A look into our specialty beef.

What is Wagyu?

Wagyu simply translates to Japanese Cow. There are four breeds of Wagyu with only the Japanese Black and Japanese Brown (Kumamoto line) available outside Japan. The Japanese Brown are also referred to as Red Wagyu or Akaushi. Bred over generations in Japan, Wagyu cattle were typically raised by low-income farmers. The cattle were fed poor quality diets consisting of rice straw, but were always bred for quality of beef where size of the animal has always been primary concern in the American beef industry. This manipulation of diet caused the Wagyu’s metabolism to adapt over a period of 200 years. Resulting in Wagyu beef showing superior marbling on low-quality diets. A pure Wagyu steer, when butchered, will have high-marbling within the meat without possessing the large ring of fat around the muscle that you typically see in the American supermarket. This is simply because of a genetic difference in the way their bodies metabolize fat.

What makes them special?

In the US they are bred for the superior meat quality traits and calving ease ability and, are also used in terminal meat programs with breeds like Angus and Holstein to increase the meat quality grade of the first cross progeny.  Fine strips of fat are found even in its lean meat (known as marbling).
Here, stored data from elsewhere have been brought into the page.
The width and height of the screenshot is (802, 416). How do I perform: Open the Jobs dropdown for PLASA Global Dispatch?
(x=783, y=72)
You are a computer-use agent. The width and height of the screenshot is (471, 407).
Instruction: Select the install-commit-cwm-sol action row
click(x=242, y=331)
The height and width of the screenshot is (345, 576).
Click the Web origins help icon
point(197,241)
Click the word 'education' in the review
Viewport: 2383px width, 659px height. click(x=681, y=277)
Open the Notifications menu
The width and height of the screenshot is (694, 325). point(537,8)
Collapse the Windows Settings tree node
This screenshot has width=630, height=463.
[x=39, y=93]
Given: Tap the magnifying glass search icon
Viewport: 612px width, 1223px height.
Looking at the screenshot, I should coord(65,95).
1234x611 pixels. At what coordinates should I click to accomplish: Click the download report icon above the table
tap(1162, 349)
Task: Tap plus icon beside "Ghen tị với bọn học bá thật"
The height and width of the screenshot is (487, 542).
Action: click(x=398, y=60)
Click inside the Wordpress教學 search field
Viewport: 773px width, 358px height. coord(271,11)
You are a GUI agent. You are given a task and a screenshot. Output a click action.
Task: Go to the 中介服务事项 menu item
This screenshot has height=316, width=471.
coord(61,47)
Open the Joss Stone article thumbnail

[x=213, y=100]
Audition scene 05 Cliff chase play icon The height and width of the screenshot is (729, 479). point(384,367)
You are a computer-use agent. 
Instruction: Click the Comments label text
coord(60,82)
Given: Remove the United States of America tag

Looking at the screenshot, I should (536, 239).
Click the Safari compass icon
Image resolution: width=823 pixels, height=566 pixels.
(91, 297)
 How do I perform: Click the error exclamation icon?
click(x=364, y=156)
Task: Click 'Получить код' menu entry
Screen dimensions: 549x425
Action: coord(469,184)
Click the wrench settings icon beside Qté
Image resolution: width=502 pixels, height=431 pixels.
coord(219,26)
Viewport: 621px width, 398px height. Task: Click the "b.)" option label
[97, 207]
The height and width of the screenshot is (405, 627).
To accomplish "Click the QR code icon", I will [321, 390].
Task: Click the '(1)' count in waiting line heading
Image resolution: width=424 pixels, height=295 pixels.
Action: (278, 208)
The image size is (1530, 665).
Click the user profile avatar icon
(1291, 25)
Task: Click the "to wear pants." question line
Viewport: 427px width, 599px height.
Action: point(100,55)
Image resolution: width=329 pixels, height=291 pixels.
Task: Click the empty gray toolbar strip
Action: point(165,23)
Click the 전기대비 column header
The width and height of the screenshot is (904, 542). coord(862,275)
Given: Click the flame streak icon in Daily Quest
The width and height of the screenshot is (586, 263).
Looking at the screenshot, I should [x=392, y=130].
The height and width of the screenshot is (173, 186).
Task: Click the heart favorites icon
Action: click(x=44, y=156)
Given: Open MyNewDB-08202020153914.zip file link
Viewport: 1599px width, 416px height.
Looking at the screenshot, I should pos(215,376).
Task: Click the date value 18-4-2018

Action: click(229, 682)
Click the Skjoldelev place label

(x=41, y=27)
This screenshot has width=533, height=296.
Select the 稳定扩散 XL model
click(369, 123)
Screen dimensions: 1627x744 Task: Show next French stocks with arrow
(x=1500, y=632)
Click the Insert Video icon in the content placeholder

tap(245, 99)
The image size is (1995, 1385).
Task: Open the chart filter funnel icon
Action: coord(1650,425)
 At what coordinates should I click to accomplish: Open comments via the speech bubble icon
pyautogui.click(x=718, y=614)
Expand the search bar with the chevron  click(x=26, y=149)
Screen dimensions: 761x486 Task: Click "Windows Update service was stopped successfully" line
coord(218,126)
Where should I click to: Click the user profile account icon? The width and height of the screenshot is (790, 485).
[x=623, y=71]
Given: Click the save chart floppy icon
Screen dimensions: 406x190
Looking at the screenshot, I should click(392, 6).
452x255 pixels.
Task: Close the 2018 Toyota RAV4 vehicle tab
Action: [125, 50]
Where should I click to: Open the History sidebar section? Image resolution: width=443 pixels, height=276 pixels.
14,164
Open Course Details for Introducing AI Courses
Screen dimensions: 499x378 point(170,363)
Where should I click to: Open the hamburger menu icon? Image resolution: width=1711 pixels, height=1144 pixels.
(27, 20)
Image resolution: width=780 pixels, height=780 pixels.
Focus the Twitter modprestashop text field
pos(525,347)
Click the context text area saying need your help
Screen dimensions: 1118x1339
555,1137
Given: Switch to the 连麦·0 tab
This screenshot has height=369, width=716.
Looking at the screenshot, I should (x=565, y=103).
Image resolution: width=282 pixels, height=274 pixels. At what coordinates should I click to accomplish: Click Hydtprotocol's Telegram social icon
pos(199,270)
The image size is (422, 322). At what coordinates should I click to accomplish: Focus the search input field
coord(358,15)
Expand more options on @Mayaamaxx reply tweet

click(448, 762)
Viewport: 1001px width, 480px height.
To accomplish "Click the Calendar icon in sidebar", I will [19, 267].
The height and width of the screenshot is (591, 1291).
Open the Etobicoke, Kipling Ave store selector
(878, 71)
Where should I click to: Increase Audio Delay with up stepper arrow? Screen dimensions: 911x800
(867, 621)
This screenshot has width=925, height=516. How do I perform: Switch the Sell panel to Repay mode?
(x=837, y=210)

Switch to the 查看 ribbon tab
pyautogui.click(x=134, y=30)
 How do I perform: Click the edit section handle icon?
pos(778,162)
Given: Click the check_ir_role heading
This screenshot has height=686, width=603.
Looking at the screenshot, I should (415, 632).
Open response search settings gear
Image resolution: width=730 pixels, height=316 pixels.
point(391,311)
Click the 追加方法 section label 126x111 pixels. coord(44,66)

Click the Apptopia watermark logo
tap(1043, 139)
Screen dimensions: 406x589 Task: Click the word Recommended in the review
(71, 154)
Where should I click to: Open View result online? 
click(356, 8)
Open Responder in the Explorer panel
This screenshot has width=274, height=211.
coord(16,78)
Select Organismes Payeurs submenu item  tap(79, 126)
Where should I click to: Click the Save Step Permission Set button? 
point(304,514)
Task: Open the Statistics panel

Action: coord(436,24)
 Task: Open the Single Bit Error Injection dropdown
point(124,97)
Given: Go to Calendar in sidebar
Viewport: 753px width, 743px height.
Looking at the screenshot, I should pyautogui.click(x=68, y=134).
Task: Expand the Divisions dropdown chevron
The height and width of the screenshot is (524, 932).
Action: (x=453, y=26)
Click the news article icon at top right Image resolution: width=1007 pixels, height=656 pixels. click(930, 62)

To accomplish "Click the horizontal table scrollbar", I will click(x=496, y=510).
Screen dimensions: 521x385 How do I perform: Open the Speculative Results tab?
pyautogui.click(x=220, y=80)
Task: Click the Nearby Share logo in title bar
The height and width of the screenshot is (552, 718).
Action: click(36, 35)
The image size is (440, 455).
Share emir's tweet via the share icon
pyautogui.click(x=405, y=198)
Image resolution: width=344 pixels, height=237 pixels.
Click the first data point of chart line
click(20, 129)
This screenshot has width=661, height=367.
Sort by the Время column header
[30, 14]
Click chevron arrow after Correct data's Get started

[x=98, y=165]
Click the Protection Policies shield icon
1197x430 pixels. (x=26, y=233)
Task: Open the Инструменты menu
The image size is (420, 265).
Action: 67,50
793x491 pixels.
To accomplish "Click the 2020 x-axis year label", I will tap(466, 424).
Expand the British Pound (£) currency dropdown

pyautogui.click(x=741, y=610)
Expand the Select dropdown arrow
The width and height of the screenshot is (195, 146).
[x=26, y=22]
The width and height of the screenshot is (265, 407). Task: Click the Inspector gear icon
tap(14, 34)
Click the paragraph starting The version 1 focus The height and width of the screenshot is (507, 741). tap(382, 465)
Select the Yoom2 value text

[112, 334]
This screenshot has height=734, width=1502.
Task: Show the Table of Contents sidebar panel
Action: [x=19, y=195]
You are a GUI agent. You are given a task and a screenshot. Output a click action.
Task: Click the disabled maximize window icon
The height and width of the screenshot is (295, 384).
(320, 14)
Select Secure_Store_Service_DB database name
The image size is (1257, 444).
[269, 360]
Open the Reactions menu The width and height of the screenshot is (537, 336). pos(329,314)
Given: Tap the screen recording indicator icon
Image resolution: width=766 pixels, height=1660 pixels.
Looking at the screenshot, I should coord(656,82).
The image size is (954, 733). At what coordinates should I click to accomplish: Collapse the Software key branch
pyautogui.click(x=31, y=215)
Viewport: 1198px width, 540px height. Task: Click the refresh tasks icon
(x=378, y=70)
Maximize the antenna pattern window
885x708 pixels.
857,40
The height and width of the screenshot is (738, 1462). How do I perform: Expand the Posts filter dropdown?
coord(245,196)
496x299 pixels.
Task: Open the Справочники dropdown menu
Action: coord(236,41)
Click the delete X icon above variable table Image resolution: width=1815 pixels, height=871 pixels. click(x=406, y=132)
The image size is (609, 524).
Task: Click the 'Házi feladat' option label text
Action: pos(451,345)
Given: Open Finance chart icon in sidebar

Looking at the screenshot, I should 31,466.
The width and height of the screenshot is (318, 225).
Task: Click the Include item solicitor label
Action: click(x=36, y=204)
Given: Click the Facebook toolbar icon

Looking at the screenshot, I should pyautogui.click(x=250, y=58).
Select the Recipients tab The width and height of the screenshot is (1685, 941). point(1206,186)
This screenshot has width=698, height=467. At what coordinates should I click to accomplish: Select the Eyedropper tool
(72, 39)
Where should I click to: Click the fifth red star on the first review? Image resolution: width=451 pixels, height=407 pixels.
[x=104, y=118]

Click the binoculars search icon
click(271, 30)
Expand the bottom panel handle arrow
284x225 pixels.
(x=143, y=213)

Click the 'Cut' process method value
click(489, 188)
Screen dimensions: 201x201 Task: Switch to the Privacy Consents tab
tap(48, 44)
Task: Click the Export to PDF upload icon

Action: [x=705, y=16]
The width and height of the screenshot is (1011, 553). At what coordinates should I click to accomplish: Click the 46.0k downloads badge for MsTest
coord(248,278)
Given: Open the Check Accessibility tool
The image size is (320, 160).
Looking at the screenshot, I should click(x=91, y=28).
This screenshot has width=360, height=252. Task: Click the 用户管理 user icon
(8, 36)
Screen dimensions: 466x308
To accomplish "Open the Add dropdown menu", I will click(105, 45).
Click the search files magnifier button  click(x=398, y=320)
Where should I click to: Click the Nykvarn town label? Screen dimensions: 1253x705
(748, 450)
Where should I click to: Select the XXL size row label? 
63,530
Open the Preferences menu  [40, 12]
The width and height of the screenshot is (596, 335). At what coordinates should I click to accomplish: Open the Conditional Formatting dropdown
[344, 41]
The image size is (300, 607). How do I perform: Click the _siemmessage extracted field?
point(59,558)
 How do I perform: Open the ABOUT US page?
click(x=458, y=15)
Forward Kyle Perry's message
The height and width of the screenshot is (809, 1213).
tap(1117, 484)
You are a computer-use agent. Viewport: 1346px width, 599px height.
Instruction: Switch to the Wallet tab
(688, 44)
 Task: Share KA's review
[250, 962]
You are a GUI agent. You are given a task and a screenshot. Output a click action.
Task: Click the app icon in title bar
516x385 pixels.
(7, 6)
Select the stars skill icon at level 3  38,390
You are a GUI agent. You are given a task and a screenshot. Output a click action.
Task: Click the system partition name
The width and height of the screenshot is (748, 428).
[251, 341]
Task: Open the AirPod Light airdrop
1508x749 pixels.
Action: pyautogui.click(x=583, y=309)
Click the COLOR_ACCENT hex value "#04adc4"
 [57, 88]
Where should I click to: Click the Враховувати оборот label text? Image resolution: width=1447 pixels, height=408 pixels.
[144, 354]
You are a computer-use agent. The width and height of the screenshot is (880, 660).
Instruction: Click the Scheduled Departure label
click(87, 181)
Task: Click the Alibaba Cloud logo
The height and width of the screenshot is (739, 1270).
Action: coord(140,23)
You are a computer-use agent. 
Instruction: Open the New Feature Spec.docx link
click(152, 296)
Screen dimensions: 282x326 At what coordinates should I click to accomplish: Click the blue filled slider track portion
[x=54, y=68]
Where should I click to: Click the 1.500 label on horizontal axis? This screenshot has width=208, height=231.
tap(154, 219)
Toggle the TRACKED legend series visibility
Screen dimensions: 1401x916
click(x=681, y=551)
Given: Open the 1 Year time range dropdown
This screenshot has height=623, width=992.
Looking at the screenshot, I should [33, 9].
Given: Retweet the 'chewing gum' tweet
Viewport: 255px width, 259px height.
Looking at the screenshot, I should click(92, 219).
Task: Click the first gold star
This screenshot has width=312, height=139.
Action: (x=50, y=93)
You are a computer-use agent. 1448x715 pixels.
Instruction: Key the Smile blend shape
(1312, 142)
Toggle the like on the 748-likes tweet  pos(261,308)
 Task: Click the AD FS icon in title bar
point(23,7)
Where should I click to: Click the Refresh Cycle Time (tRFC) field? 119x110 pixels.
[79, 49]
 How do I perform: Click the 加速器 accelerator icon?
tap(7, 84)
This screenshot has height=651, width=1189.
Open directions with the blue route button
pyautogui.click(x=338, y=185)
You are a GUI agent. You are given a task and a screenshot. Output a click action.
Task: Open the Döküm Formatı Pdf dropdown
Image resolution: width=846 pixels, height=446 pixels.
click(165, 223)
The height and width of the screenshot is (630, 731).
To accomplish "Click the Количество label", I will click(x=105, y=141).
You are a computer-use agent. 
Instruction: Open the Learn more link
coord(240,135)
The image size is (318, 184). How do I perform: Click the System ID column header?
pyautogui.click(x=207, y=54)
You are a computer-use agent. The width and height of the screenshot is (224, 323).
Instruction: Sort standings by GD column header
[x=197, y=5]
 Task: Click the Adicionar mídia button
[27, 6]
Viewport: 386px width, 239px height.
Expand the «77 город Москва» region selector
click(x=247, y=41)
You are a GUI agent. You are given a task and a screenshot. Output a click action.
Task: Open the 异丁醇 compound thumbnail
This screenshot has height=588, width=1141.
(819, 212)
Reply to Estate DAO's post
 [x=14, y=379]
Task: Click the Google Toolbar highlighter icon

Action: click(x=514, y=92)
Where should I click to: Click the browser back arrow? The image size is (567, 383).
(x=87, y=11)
The flavor of the fat is exquisite, with a buttery, tender texture that dissolves in one’s mouth.  

 

Our utilization of mixing these breeds with Angus "American Kobe beef", produced by an F1 cross of Wagyu/Akaushi bull and American Angus cows, is in a league of its own. American beef is rated on a USDA scale of Select, Choice, and Prime. American Kobe beef requires its own category because it starts above Prime. To get an idea of its richness and what makes our beef so special, you have to understand the chemistry. The fat composition in the marbling will begin to melt at 77 degrees Fahrenheit, the same as butter—causing it to literally “melt in your mouth.” This results in recommended preparations not exceeding medium temperatures, thus keeping the fat from liquefying. American Kobe beef has less saturated fat than a typical American Angus, a 2:1 ratio in fact, and contains high levels of oleic acid (the good fatty acids found in olive oil that prove to help reduce cholesterol). In addition, strict guidelines dictate that beef—in order to be labeled Kobe—must also be free of hormones and antibiotics.

 

Ponderosa's brand of beef is produced by introducing enough of the American Angus strain to give the crosses a wider rear end and larger frame for more meat production. The genetic mixture also alters the meat slightly to compensate for the American palate which typically leans away from the over-bearing richness of pure Wagyu beef.

See the difference

The USDA scale for upper grade meat quality has 3 levels: Select, Choice, and Prime. Prime is the highest USDA grade. Roughly, 3% of traditional US cattle harvested are graded as Prime – equivalent to a Wagyu BMS score of 5 (The Wagyu MBS Score ranges 3-12). Over 90% of domestic Wagyu cattle grade out as at least Prime, with most reaching a BMS score of 7-8.  Wagyu’s intense marbling occurs from genetics and from the cattle spending more time on special feed, about 30 months as compared to commodity beef cattle which are fed about 24 months.

AKAUSHI

Origin : Japan
Status : Heritage
Temperament : Friendly, Curious
Known for : One of the most marbled beefs in the world.
Flavor Profile : Exquisite, Nutty, Olive, Blue Cheese, Delicate, Juicy, Silky, Succulent.

BLACK WAGYU

Origin : Japan
Status : Heritage
Temperament : Docile and easy to handle
Known for : One of the most marbled beefs in the world.
Flavor Profile : Exquisite, Nutty, Olive, Blue Cheese, Delicate, Juicy, Silky, Succulent.